Alba Cid: “Las redes sociales son un pasadizo a infinitas bibliotecas”

La autora gallega acaba de recibir el Premio Nacional de Poesía Joven

Alba Cid, vista por Setanta.
Alba Cid, vista por Setanta.SETANTA

Desde muy joven, Alba Cid (Ourense, 1989) ha destacado entre las nuevas voces de la poesía española. Ahora acaba de ser galardonada con el Premio Nacional de Poesía Joven por su libro Atlas.

¿Qué o quién le llevó a escribir poesía?

La curiosidad. Ese ejercicio de comprensión profundo y sorprendente que es siempre el proceso de escritura de un poema.

Su libro Atlas se presenta un mapa emocional de la realidad. ¿Escribir es una forma de viajar para usted?

Más que trazar un “mapa emocional de la realidad”, creo que Atlas replica y modula historias naturales y prácticas culturales distantes, mezcla historia y ficción, tira del hilo de diferentes etimologías y vestigios. Sostiene en la mano palabras, imágenes y objetos para cuestionarlos, para intentar apropiarse de su historia, siempre contradictoria, y ese gesto es ya un viaje.

Le han dado el Premio Nacional de Poesía Joven. ¿Hay una poesía joven y otra vieja?

Mmm... diría que hay una poesía que se hace cargo de ciertas rupturas que han marcado la poesía contemporánea (explorando diferentes vías, desde la hibridación enunciativa a posturas no-líricas) y otra que no. Pero en ambas vertientes existe buena poesía.

¿A quién destacaría entre las nuevas generaciones de poetas?

Con los ojos cerrados, Berta García Faet, Unai Velasco, Ismael Ramos, Juan Andrés García Román y Tatiana Faia.

¿Hay algo que les defina, algún rasgo en común?

Se me ocurre que la mayoría de los poetas que me entusiasman eligen trascender el escepticismo, pueden ser tan minuciosos como divertidos, “se manchan” en el proceso de escritura y funcionan siempre como prismas: por detrás de sus poemas asoman muchísimos otros textos, artes y tradiciones.

¿Y quién de generaciones anteriores le ha marcado más?

Han dejado una huella indeleble Marianne Moore y Anne Carson, Elias Canetti y Antonio Gamoneda. No hay mes que no vuelva a John Ashbery.
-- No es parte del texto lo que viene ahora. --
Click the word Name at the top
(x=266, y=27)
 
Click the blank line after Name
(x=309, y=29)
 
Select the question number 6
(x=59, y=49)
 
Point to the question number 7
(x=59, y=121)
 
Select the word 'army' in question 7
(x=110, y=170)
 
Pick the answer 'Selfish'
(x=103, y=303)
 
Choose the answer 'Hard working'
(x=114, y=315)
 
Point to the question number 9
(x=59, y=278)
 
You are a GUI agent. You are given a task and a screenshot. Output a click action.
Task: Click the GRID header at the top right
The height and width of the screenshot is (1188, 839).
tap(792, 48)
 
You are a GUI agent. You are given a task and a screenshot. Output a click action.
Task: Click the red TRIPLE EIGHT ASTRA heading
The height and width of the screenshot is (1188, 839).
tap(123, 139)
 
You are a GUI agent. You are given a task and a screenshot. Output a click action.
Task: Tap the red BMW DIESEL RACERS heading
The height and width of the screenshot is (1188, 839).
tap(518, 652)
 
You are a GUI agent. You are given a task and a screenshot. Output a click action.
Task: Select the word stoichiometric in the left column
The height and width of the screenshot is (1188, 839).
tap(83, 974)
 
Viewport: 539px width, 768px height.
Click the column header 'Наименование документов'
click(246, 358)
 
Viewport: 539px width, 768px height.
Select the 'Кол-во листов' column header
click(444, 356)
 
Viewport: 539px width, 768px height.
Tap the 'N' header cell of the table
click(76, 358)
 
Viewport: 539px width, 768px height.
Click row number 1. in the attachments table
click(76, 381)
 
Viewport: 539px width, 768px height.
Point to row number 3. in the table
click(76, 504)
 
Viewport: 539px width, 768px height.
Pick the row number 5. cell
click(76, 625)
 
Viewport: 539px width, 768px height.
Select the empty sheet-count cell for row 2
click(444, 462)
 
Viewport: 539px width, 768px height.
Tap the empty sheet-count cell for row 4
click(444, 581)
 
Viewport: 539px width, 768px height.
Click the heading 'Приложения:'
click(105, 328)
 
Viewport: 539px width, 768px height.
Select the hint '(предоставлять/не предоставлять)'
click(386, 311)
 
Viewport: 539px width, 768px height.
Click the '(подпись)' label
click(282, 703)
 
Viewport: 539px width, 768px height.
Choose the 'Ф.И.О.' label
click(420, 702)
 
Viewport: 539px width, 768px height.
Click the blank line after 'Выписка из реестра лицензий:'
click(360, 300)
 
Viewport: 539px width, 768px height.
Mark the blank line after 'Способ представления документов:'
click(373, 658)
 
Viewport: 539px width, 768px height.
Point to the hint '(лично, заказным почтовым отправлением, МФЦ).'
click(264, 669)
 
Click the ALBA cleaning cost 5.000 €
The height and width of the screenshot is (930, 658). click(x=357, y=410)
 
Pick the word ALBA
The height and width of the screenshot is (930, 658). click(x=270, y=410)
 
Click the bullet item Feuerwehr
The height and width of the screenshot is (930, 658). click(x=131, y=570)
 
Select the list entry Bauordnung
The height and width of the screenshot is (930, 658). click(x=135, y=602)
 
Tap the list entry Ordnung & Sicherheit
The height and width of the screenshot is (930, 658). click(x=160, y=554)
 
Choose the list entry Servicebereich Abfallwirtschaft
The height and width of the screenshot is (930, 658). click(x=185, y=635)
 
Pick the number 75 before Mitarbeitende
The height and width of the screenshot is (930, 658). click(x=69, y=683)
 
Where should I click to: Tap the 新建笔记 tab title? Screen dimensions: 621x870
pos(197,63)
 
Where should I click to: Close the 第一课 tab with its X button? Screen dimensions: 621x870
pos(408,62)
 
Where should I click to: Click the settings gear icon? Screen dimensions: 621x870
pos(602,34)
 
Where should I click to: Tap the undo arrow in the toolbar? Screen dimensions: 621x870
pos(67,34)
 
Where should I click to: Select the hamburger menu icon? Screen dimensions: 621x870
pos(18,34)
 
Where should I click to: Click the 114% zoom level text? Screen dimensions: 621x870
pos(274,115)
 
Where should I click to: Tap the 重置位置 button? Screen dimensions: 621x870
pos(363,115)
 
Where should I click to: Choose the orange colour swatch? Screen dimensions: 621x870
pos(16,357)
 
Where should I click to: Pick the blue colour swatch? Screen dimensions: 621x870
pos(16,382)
Muchos nuevos poetas encuentran en Youtube y las redes sociales un canal de difusión que no les da el libro. ¿Se escribe o se piensa distinto un poema según el medio en el que va a ser divulgado?

Seguramente, claro. Más allá de los eternos debates, de lo pernicioso de la superficialidad y la inmediatez, yo reivindicaría las redes como un espacio de encuentro, como el pasadizo a infinitas bibliotecas.

¿Qué libro tiene en su mesilla de noche?

Hay varios reclamando mi atención. En lo alto, El mundo roto. Tres epistolarios románticos. Lord Byron, John Keats, Mary & Percy Shelley (Alpha Decay) y A Treatise on Stars, el último poemario de Mei-Mei Berssenbrugge (New Directions).

¿Cuál no pudo terminar?

Tiendo a olvidar los libros que abandono, pero elijo ser clemente en este punto, porque podemos volver a ellos en momentos distintos, siendo ya otras, e incluso terminarlos.

¿En qué película se quedaría a vivir?

Celebraría una tarde de cumpleaños en alguna escena de Wes Anderson; destinaría un día a dar rodeos cautelosos por la Zona de Stalker.

¿Qué canción o tema musical elegiría como autorretrato?

Quizá uno de los temas de Ernest Hood en Neighborhoods. Curiosamente, Atlas sí tiene un autorretrato confeso, como se incluye en el colofón: “Batiscafo katiuscas/ fas un atles visionari”, ese tesoro de los Antònia Font.

¿Qué encargo no aceptaría jamás?

Tal vez uno que no despertase nada en mí.

¿Qué está socialmente sobrevalorado?

Hoy en día, la sobreexposición y la inmediatez.

¿A quién le daría el Premio Nacional de Poesía el año que viene?

Sé que los últimos dos años han sido propicios, con Olga Novo y Pilar Pallarés, pero me gustaría creer que esta mirada al panorama poético gallego no acaba aquí, que su vitalidad y heterogeneidad seguirán reconociéndose.